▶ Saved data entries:
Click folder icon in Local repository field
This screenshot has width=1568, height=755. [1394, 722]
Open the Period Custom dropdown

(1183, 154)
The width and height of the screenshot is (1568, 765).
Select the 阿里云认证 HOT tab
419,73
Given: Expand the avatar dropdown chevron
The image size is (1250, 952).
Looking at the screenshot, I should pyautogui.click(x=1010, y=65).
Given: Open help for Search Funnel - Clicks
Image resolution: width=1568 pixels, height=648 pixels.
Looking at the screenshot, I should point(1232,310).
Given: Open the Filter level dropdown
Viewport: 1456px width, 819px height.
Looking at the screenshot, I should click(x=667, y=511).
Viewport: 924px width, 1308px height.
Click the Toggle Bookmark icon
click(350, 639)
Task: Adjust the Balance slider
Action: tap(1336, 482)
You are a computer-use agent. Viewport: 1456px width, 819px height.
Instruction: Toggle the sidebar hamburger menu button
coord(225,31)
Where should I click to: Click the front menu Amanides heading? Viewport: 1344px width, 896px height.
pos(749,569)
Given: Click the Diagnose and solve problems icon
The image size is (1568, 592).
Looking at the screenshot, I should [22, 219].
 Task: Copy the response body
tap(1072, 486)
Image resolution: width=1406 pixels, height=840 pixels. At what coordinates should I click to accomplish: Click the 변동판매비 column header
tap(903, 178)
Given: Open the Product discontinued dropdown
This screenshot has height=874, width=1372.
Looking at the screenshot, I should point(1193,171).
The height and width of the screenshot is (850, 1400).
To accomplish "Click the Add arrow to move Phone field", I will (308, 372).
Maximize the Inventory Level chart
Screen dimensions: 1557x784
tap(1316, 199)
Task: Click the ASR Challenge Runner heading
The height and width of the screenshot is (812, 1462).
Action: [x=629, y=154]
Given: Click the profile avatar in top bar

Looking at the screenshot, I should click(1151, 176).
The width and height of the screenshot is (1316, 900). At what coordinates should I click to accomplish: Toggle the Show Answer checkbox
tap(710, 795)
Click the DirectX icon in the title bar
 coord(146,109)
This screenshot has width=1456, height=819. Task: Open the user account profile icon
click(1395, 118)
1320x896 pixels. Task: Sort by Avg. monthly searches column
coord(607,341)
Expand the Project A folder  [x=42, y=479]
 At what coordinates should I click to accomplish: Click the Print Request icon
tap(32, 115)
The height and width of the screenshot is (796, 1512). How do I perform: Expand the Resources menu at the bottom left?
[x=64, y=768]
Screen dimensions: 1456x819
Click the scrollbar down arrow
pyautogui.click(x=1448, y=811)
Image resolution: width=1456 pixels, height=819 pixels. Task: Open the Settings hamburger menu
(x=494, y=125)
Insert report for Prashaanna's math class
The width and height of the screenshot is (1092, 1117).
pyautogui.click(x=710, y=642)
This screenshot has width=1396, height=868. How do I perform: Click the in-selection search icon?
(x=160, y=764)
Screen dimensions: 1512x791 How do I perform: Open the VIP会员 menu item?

▶ Your task: Retype every entry above, word for word.

▶ Exercise response:
Click folder icon in Local repository field
This screenshot has width=1568, height=755. [1394, 722]
Open the Period Custom dropdown

(1183, 154)
The width and height of the screenshot is (1568, 765).
Select the 阿里云认证 HOT tab
419,73
Given: Expand the avatar dropdown chevron
The image size is (1250, 952).
Looking at the screenshot, I should pyautogui.click(x=1010, y=65).
Given: Open help for Search Funnel - Clicks
Image resolution: width=1568 pixels, height=648 pixels.
Looking at the screenshot, I should point(1232,310).
Given: Open the Filter level dropdown
Viewport: 1456px width, 819px height.
Looking at the screenshot, I should click(x=667, y=511).
Viewport: 924px width, 1308px height.
Click the Toggle Bookmark icon
click(350, 639)
Task: Adjust the Balance slider
Action: tap(1336, 482)
You are a computer-use agent. Viewport: 1456px width, 819px height.
Instruction: Toggle the sidebar hamburger menu button
coord(225,31)
Where should I click to: Click the front menu Amanides heading? Viewport: 1344px width, 896px height.
pos(749,569)
Given: Click the Diagnose and solve problems icon
The image size is (1568, 592).
Looking at the screenshot, I should [22, 219].
 Task: Copy the response body
tap(1072, 486)
Image resolution: width=1406 pixels, height=840 pixels. At what coordinates should I click to accomplish: Click the 변동판매비 column header
tap(903, 178)
Given: Open the Product discontinued dropdown
This screenshot has height=874, width=1372.
Looking at the screenshot, I should point(1193,171).
The height and width of the screenshot is (850, 1400).
To accomplish "Click the Add arrow to move Phone field", I will (308, 372).
Maximize the Inventory Level chart
Screen dimensions: 1557x784
tap(1316, 199)
Task: Click the ASR Challenge Runner heading
The height and width of the screenshot is (812, 1462).
Action: [x=629, y=154]
Given: Click the profile avatar in top bar

Looking at the screenshot, I should click(1151, 176).
The width and height of the screenshot is (1316, 900). At what coordinates should I click to accomplish: Toggle the Show Answer checkbox
tap(710, 795)
Click the DirectX icon in the title bar
 coord(146,109)
This screenshot has width=1456, height=819. Task: Open the user account profile icon
click(1395, 118)
1320x896 pixels. Task: Sort by Avg. monthly searches column
coord(607,341)
Expand the Project A folder  [x=42, y=479]
 At what coordinates should I click to accomplish: Click the Print Request icon
tap(32, 115)
The height and width of the screenshot is (796, 1512). How do I perform: Expand the Resources menu at the bottom left?
[x=64, y=768]
Screen dimensions: 1456x819
Click the scrollbar down arrow
pyautogui.click(x=1448, y=811)
Image resolution: width=1456 pixels, height=819 pixels. Task: Open the Settings hamburger menu
(x=494, y=125)
Insert report for Prashaanna's math class
The width and height of the screenshot is (1092, 1117).
pyautogui.click(x=710, y=642)
This screenshot has width=1396, height=868. How do I perform: Click the in-selection search icon?
(x=160, y=764)
Screen dimensions: 1512x791 How do I perform: Open the VIP会员 menu item?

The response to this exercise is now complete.